Arrow-right Camera
The Spokesman-Review Newspaper
Spokane, Washington  Est. May 19, 1883

County Is Counting On Traffic

If drivers tooling through the Spokane Valley feel as if they’re being watched these days, it’s because they are.

County road crews are counting traffic throughout the Valley this summer.

They’ve installed traffic recording devices - metal boxes with rubber lines that stretch across the road - at various intersections, including McDonald and Saltese.

The boxes record each car that rolls over the lines.

“You’ll be seeing those things popping up all over,” said Phil Barto, operations manager for the county engineer’s office. “We’re trying to get a good idea of what kind of traffic we’ve got.”

The county makes such counts every couple of years, Barto said. It helps them plan maintenance schedules and improvement projects, he said.

It doesn’t mean that a traffic light will be going up at an intersection where counts are being made or that the road is scheduled to be repaved any time soon, though, said Bob Brueggeman, the county’s traffic engineer.

It just means the county is counting, he said.

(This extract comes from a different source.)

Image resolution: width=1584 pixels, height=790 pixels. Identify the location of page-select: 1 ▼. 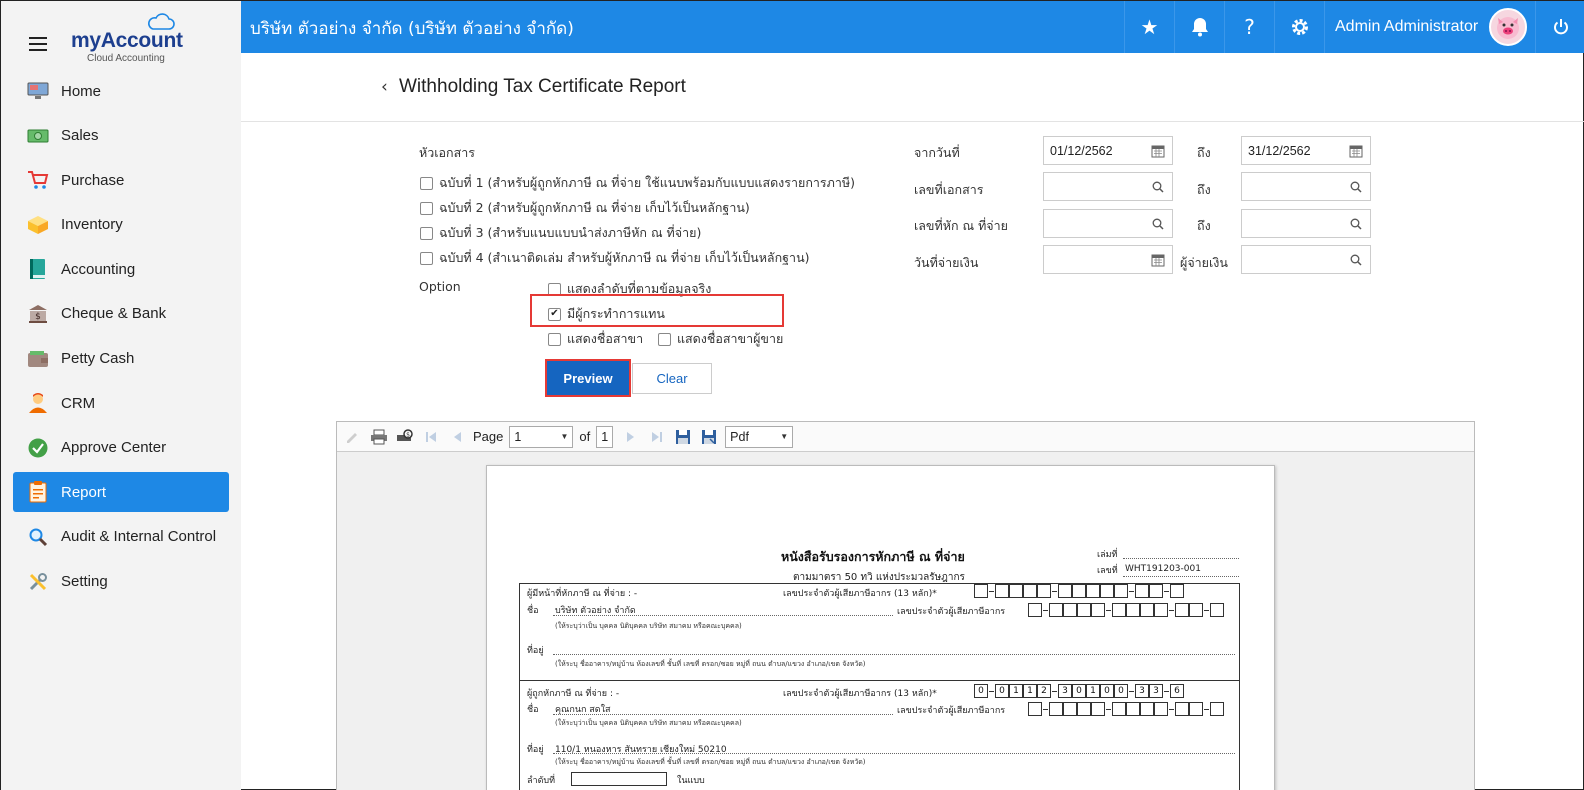
(542, 436).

“It’s just updating our database, that’s all,” Brueggeman said.

Crews will be installing only one new traffic light in the Valley this summer.

The intersection of Argonne and Liberty in Millwood is scheduled to get a light before the end of August, Brueggeman said.

Millwood officials requested the light because some town residents are having a tough time getting onto Argonne from Liberty, one of Millwood’s chief east-west streets, he said.

The news of another signal on that stretch of Argonne is sure to illicit groans from some commuters. The section, with its numerous traffic lights and frequent train delays, is a notorious snarl already.

Brueggeman said crews will try to time the light so it corresponds to the others on Argonne.

“We don’t want to delay traffic on Argonne any more than we have to,” he said.

Construction workers also have begun work on the long-awaited underpass at Argonne and Trent. That project will allow traffic to pass under the railroad tracks there unimpeded by trains.

Work on that project is expected to take two years.